Practicing mindfulness with children nurtures social-emotional skills and builds higher-level functions such as impulse control - the pause between reacting to and responding in the face of big emotions. Here are 10 simple activities you can add in to your day.

It was the ball that started it all. 

Two kids. One toy. No sign of de-escalation in sight. Both rooted in their own desire to play, and neither willing to play together. 

And then, like a little wild animal whose primitive brainstem was on full alert, my two-year-old attacked my oldest. Weapon of choice: a mouth full of teeth. 

I jumped into action, standing in the middle like a referee, validating emotions and holding firm in my boundaries. My four-year-old was mad and hurt - both physically and emotionally. His body shook and his fist clenched. I was certain a retaliation swing was approaching. But instead, he channeled his rage into a loud scream. And then, with tears streaming down his face, he looked at me and said, “I want to hit him back, mom. But I won’t. Because I am like Red Bear (his favorite SnuggleBuddies plush toy), powerful and gentle.”

In the midst of his rage, my son was able to override his reactive instincts (to counterattack his brother), realizing that true power is not in hurting another but in noticing and managing one’s emotions.

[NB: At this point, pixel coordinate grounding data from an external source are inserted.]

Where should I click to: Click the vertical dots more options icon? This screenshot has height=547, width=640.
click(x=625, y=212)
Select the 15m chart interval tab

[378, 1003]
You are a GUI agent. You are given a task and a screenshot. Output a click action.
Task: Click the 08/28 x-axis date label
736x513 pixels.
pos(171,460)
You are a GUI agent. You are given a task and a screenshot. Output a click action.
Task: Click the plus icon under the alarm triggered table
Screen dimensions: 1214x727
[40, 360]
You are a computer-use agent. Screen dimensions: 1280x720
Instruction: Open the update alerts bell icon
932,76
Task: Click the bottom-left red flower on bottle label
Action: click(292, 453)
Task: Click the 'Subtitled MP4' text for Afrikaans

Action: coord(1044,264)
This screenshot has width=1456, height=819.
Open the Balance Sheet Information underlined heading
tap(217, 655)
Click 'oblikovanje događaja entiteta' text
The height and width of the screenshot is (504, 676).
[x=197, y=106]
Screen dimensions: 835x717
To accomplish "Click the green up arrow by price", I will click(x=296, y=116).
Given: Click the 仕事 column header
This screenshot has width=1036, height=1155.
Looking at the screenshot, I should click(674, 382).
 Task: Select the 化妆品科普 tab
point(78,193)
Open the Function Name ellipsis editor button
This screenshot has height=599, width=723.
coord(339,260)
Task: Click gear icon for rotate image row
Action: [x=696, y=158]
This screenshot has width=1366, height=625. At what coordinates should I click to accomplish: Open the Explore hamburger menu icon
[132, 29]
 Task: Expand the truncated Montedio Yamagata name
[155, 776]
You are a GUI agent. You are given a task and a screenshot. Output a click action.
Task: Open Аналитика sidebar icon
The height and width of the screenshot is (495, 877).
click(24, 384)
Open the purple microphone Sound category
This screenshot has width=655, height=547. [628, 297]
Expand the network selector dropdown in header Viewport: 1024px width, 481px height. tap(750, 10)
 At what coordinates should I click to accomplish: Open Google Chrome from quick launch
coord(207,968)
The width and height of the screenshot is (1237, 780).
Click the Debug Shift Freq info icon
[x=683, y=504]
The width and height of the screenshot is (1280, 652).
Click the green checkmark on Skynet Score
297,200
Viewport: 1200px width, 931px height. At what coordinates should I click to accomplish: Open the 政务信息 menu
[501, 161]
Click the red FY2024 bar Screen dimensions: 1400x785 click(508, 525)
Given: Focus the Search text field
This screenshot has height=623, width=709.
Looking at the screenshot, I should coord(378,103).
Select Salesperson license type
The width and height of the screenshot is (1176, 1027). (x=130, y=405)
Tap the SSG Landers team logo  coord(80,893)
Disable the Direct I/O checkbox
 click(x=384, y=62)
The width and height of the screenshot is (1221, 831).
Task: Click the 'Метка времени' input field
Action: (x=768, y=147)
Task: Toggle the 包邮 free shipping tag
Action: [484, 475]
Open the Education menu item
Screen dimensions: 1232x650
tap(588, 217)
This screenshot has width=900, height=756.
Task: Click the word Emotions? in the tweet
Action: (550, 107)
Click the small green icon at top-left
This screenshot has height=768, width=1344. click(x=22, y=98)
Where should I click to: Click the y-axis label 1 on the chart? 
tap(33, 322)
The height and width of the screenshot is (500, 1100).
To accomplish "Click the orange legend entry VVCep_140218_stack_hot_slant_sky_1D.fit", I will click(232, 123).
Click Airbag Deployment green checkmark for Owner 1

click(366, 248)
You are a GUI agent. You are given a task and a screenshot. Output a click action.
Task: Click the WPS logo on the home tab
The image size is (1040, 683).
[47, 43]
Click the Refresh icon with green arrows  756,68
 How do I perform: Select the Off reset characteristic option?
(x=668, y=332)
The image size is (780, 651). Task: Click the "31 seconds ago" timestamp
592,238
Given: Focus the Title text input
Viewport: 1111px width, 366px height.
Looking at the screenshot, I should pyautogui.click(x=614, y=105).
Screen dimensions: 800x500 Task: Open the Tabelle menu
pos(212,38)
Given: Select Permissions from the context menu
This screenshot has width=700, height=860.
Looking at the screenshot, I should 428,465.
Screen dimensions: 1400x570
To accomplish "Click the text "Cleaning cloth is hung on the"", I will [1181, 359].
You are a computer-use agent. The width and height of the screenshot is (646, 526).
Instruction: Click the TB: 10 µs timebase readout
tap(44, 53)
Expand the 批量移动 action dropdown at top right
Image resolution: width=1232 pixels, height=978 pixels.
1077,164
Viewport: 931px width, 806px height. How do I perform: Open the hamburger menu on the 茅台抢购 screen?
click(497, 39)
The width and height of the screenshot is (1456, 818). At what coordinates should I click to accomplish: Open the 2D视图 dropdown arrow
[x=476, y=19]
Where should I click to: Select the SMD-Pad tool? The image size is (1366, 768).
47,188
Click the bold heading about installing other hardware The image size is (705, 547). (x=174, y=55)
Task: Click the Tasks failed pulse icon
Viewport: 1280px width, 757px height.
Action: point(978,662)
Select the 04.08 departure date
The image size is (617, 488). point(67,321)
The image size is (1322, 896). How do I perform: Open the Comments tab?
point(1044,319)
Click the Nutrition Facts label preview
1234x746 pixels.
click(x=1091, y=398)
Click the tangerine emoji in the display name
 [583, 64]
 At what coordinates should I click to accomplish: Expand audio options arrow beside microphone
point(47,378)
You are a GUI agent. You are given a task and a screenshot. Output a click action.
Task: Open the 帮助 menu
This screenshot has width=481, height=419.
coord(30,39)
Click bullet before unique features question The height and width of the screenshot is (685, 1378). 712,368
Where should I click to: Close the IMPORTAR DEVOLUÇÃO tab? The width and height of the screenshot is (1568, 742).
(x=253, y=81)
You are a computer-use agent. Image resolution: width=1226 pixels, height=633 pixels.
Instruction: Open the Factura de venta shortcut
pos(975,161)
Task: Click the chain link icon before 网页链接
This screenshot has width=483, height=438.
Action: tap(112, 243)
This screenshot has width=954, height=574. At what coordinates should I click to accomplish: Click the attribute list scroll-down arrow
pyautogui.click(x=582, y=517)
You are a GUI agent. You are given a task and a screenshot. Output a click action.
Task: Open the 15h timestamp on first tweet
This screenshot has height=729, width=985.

Big stuff for a little one. Heck, big stuff for us big ones, too. 

I might have thought this a unicorn experience but then, the next day when my youngest accidentally broke my oldest’s favorite toy, I watched my son pause before responding yet again. In the past, my oldest would have clobbered his brother but this time he turned to him, took a deep breath, and said, “I love you Z, and I won’t break your toy even though you broke mine.” And then they went off to play, leaving me behind to process the beauty of my witnessing. 

We had been practicing mindful rituals for the past several months, and to be honest, I wasn’t sure how much they were actually sinking in until these two experiences happened. But there it was (twice in one week!) that my kiddo inserted impulse control in the face of his overwhelming emotions.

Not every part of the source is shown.